Van de zijde van de vrouw zijn er bij het hof een brief met bijlagen en faxberichten ingekomen, gedateerd 1 augustus 2001, 3 april 2002 en 4 april 2002.
Van de zijde van de man zijn bij het hof brieven (al dan niet met bijlagen) ingekomen, gedateerd 28 maart 2002 en 4 april 2002.
De partijen hebben afgezien van een mondelinge behandeling, bij voornoemde faxberichten van de vrouw en bij de laatstgenoemde brief van de man. Om die reden heeft de door het hof bepaalde mondelinge behandeling geen doorgang gevonden.
Op verzoek van het hof heeft de vrouw bij brief van 11 april 2002 drie verklaringen van de gemeente Den Haag overgelegd.
VASTSTAANDE FEITEN
Op grond van de stukken en het verhandelde ter terechtzit-ting staat - voor zover in hoger beroep van belang - tussen de partijen het volgende vast.
De partijen zijn [in] 1987 gehuwd. Uit dit huwelijk zijn de volgende nog minderjarige kinderen geboren:
[in] 1988,
[in] 1990 en
[in] 27 december 1997. De kinderen hebben de Nederlandse nationaliteit. Zij verblijven - met schriftelijke toestemming van de man - bij de vrouw in Duitsland.
De vrouw heeft [in] 1999 bij de rec[Y] een verzoek tot echtschei-ding met nevenverzoeken ingediend. Zij verzocht, na aanvulling van haar verzoek:
- te bepalen dat uitsluitend zijzelf zal worden belast met het gezag over de kinderen, met de vaststelling van een omgangsregeling tussen de kinderen en de man, waarvoor zij een voorstel deed,
- de kinderalimentatie vast te stellen op ƒ 250,- per maand per kind,
- de alimentatie voor haarzelf vast te stellen op ƒ 1.500,- per maand,
- de man te verplichten om binnen een week na de datum van de te geven beschikking kinderbijslag en achterstallige kinderbijslag van een jaar geleden aan te vragen - bij ge-breke waarvan de man het daarmee gemoeide bedrag aan de vrouw verschuldigd zal zijn - en te bepalen dat de man de door hem te ontvangen bedragen binnen een week na ontvangst zal doorbetalen aan de vrouw.
De man heeft zich bij verweerschrift aan het oordeel van de rechtbank gerefereerd ten aanzien van de echtscheiding, het gezag en de kinderalimentatie, en hij heeft verweer gevoerd tegen de door de vrouw voorgestelde omgangsregeling en de alimentatie voor haarzelf.
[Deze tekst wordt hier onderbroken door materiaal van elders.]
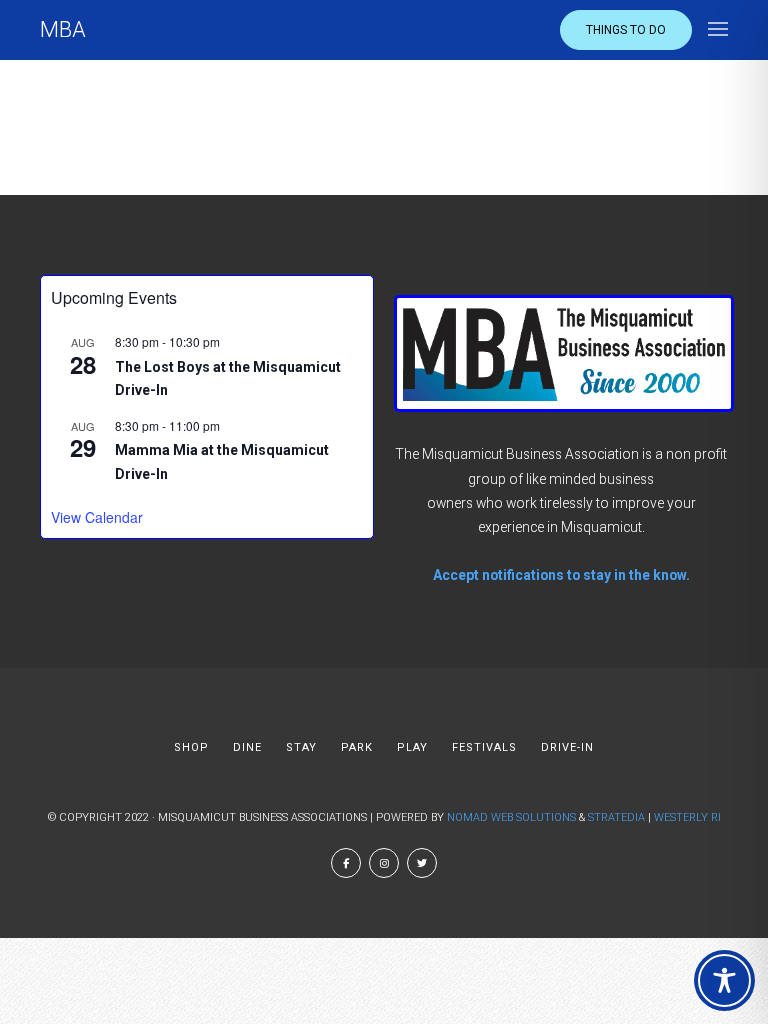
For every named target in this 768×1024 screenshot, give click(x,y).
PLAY (412, 747)
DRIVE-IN (567, 747)
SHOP (191, 747)
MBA (63, 29)
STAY (301, 747)
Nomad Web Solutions (511, 817)
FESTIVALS (484, 747)
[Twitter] (422, 863)
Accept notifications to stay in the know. (561, 575)
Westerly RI (687, 817)
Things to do (626, 30)
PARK (357, 747)
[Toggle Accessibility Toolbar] (724, 980)
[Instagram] (384, 863)
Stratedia (616, 817)
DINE (247, 747)
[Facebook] (346, 863)
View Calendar (97, 517)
Bij de bestreden beschikking heeft de rechtbank zich onbevoegd verklaard met betrekking tot het gezag, de omgang en de kinderalimentatie en heeft zij - met toepassing van het Nederlandse recht - tussen de par-tijen de echtscheiding uitgespro-ken. Verder heeft zij, uitgaande van een door de man toegezegde kinderalimentatie van ƒ 250,- per maand per kind, het verzoek tot alimentatie voor de vrouw afgewezen.
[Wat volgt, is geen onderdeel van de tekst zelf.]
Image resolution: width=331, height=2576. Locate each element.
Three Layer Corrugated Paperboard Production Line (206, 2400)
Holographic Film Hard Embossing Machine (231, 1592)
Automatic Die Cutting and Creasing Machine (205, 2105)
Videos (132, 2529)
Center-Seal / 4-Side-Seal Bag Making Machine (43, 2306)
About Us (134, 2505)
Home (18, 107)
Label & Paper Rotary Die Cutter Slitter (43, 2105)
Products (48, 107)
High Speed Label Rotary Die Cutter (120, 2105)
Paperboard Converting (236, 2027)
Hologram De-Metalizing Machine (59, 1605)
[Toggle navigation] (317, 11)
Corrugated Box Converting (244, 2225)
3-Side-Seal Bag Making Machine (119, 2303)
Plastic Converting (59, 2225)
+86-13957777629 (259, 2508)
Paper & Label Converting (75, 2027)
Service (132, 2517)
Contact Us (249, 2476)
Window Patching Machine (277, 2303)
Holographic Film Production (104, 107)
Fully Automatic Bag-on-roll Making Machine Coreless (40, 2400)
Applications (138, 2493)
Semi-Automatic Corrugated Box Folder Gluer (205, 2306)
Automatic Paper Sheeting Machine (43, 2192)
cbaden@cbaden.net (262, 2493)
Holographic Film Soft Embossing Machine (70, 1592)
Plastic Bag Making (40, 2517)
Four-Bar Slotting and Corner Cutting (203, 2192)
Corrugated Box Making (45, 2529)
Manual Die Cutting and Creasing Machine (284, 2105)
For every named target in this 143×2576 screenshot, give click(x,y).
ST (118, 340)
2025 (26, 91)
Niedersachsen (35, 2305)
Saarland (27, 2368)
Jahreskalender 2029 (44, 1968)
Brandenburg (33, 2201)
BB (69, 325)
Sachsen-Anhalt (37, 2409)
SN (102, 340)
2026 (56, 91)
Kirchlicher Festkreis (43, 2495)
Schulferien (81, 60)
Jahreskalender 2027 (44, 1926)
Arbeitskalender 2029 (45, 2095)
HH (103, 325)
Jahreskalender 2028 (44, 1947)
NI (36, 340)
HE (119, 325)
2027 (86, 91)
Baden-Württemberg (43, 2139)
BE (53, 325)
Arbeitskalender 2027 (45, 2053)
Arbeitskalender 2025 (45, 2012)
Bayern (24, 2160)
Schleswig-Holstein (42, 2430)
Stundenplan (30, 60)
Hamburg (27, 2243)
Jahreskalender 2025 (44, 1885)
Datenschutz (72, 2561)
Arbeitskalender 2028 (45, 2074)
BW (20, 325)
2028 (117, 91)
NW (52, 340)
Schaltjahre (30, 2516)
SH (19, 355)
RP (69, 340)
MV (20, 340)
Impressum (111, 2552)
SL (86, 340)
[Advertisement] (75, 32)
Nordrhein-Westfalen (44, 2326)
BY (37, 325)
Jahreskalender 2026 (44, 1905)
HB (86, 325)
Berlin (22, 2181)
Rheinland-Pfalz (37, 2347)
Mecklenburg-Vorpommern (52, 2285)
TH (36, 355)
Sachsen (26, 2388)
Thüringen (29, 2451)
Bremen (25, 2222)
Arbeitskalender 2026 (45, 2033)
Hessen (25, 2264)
Ten aanzien van de man en de vrouw
De man is geboren [in] 1961. Hij heeft de Nederlandse nationaliteit en is onderdaan van de Verenigde Staten van Amerika.
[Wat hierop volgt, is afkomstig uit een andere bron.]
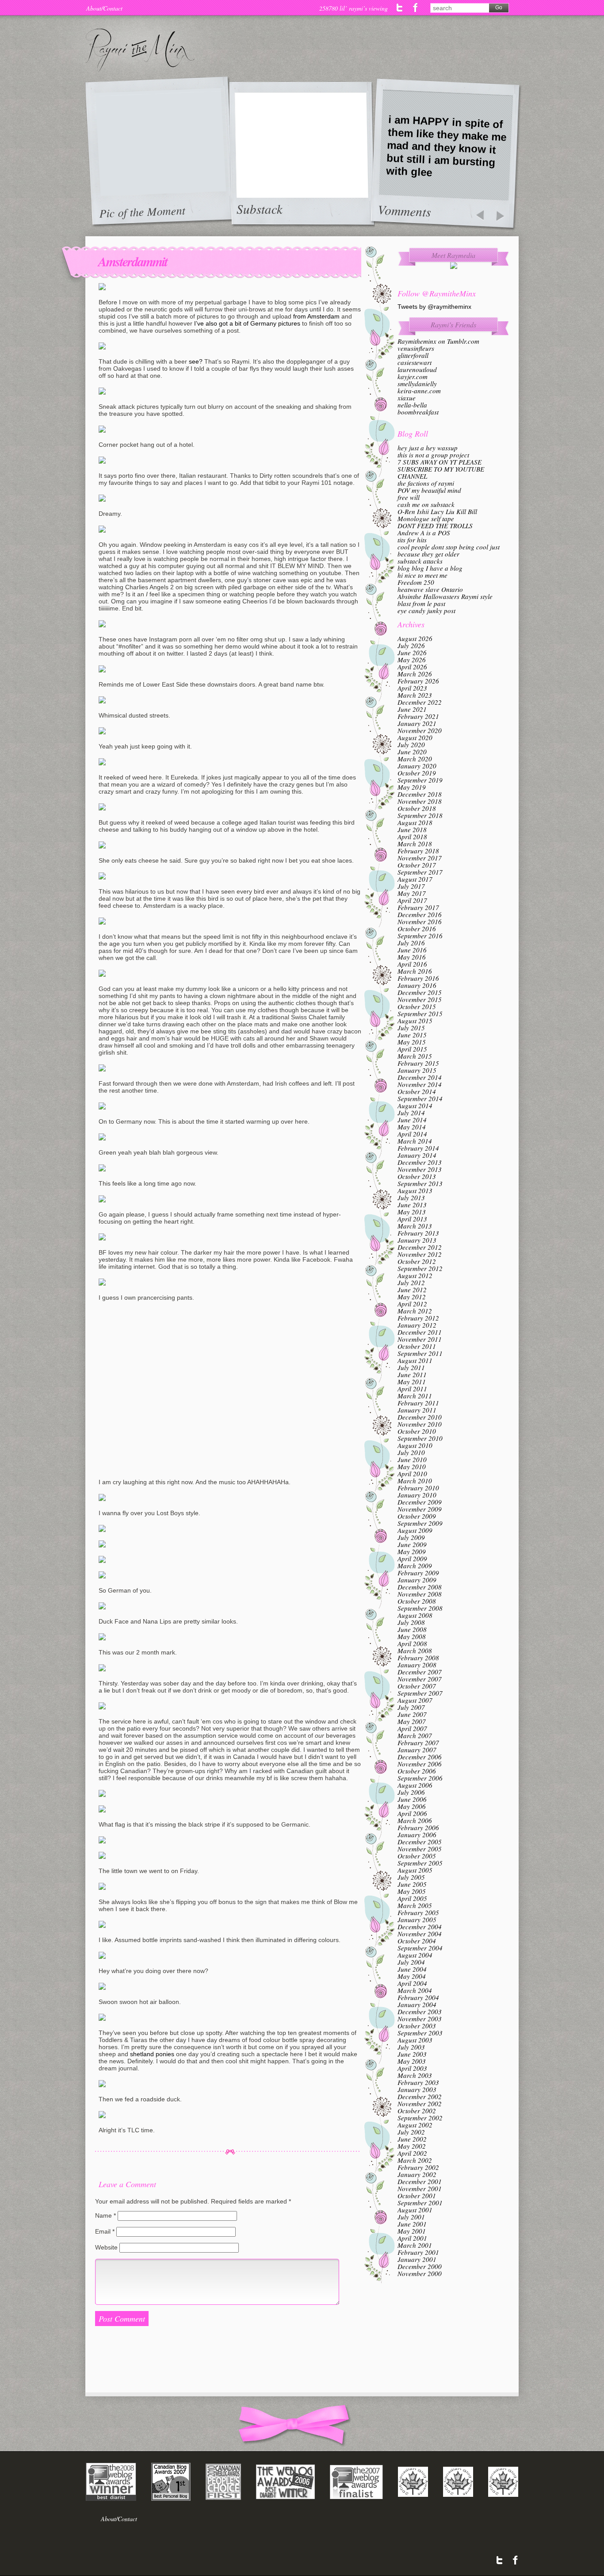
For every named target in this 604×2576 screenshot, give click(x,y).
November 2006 (420, 1763)
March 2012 (415, 1310)
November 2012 (420, 1254)
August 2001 (415, 2209)
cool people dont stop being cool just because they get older (449, 550)
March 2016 (415, 971)
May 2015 (412, 1041)
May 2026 (412, 659)
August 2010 (415, 1445)
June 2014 (412, 1119)
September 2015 (420, 1013)
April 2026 (412, 666)
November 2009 (420, 1509)
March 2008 (415, 1650)
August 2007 (415, 1700)
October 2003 (417, 2025)
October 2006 (417, 1770)
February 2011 (418, 1402)
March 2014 (415, 1140)
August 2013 (415, 1190)
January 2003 (417, 2089)
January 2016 (417, 985)
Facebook (415, 7)
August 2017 (415, 879)
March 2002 (415, 2160)
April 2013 (412, 1218)
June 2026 (412, 652)
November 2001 (420, 2188)
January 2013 (417, 1240)
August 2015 (415, 1020)
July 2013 (411, 1197)
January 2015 (417, 1070)
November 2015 (420, 999)
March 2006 (415, 1820)
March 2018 (415, 843)
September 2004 (420, 1947)
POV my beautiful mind (429, 490)
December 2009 (420, 1501)
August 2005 (415, 1870)
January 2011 (417, 1409)
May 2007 (412, 1721)
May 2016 (412, 956)
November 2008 (420, 1593)
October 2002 (417, 2110)
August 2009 (415, 1530)
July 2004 (411, 1962)
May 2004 (412, 1976)
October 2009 (417, 1516)
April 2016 (412, 964)
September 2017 (420, 872)
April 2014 (412, 1133)
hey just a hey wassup (428, 447)
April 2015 (412, 1048)
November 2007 (420, 1678)
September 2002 (420, 2117)
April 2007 (412, 1728)
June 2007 (412, 1714)
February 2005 (418, 1912)
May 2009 (412, 1551)
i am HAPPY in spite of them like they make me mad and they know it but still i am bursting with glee (446, 146)
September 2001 (420, 2202)
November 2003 (420, 2018)
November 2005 (420, 1848)
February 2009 (418, 1572)
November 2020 (420, 730)
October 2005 (417, 1855)
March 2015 (415, 1056)
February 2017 (418, 907)
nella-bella (412, 404)
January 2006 (417, 1834)
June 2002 (412, 2139)
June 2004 (412, 1969)
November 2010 (420, 1424)
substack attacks (420, 561)
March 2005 (415, 1905)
De vrouw is geboren [in] 1964. Zij heeft de Duitse nationaliteit. Sinds 25 juni 1999 staat zij weer als inwoner van Duitsland ingeschreven.
BEOORDELING
1. Uit de faxberichten van de vrouw van 3 en 4 april 2002 en uit de brief van de man van 4 april 2002 blijkt dat de partijen overeenstemming hebben bereikt. Zij kwamen het volgende overeen:
- dat de kinderen hun vaste verblijfplaats zullen hebben bij de vrouw in Duitsland,
- dat uitsluitend de vrouw zal worden belast met het gezag over de kinderen;
- dat er een omgangsregeling zal gelden tussen de man en de kinderen, waarbij hij hen gedurende één weekend per maand alsmede gedurende de helft van de schoolvakanties bij zich mag hebben.
- dat de kinderalimentatie wordt bepaald op ƒ 750,-/ € 340,34 per maand voor de drie kinderen gezamenlijk;
- dat de alimentatie voor de vrouw wordt bepaald op ƒ 400,-/ € 181,51 per maand.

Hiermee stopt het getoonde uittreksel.